What's a healthy Item 19 sample size for a pet franchise?
20 or more units in the sample produces reasonably reliable averages. 50 or more starts to look statistically meaningful. Fewer than 10 means the average is essentially anecdotal. For a young pet franchise, expect smaller sample sizes; that's not necessarily a problem, but it does shift more weight onto franchisee conversations.
Should I project my own revenue using the Item 19 average?
Cautiously. Most buyers project low end, mid range, and high end scenarios using Item 19 quartiles or percentile breakdowns when available, plus their own assumptions about local market factors. Projecting a single number based on the system average usually leads to financial planning errors when actual ramp is slower than the average suggests.
How does Item 19 relate to Item 7 and Item 21?

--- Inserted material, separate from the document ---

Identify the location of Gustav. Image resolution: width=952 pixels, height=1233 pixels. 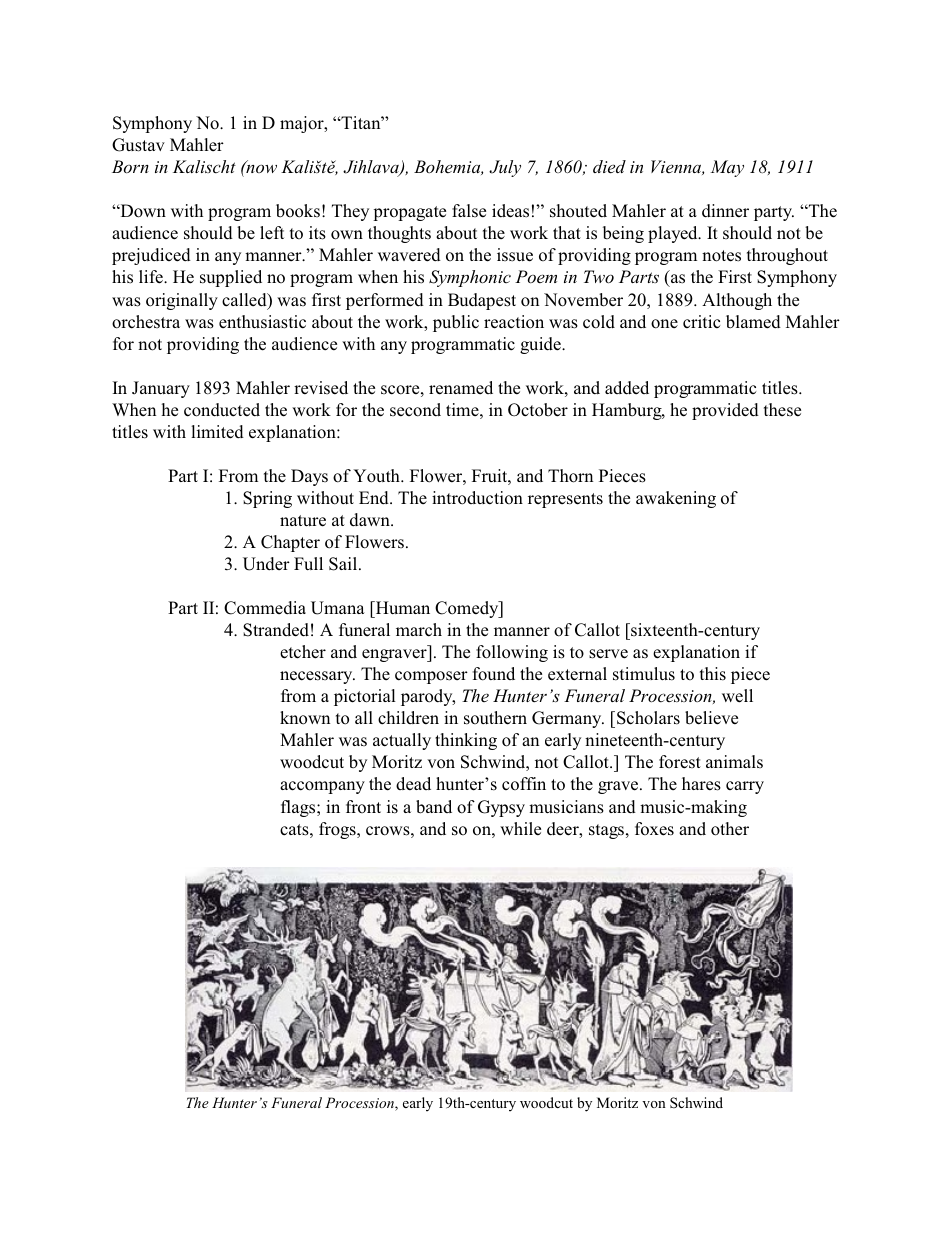
(138, 145).
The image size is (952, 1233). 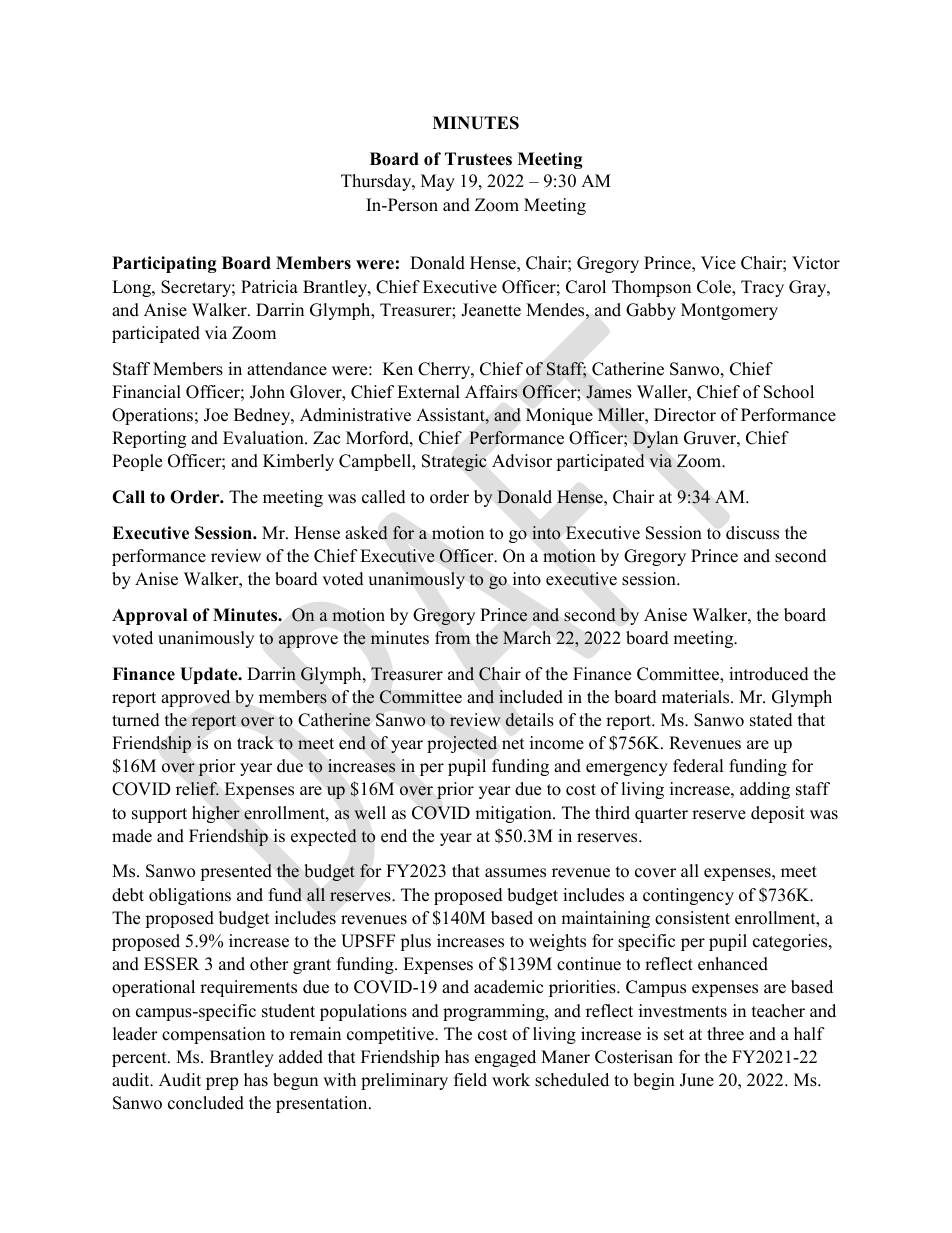 What do you see at coordinates (222, 1083) in the page?
I see `prep` at bounding box center [222, 1083].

Item 7 shows the estimated investment to open. Item 19 shows operating performance once open. Item 21 shows the franchisor's own financial health. A complete financial picture pulls from all three. A buyer reading only Item 19 may be impressed by unit performance while missing red flags about franchisor solvency in Item 21.
What if Item 19 looks great but franchisees tell me a different story?
Trust the franchisees. Item 19 averages are what they are, but franchisee on-the-ground perspective on unit economics, owner workload, and franchisor support is more predictive of your future experience. If franchisee conversations contradict Item 19, ask both sides about the discrepancy and watch how each responds.
Bottom TLDR
Item 19 earnings claims in pet franchise FDDs are useful for setting expectations but limited as a forecasting tool. Averages obscure unit-level variation, sample size matters more than headline figures, and the absence of an Item 19 is itself information. Always cross-check the disclosure with conversations with current franchisees from Item 20 before committing to any pet franchise investment.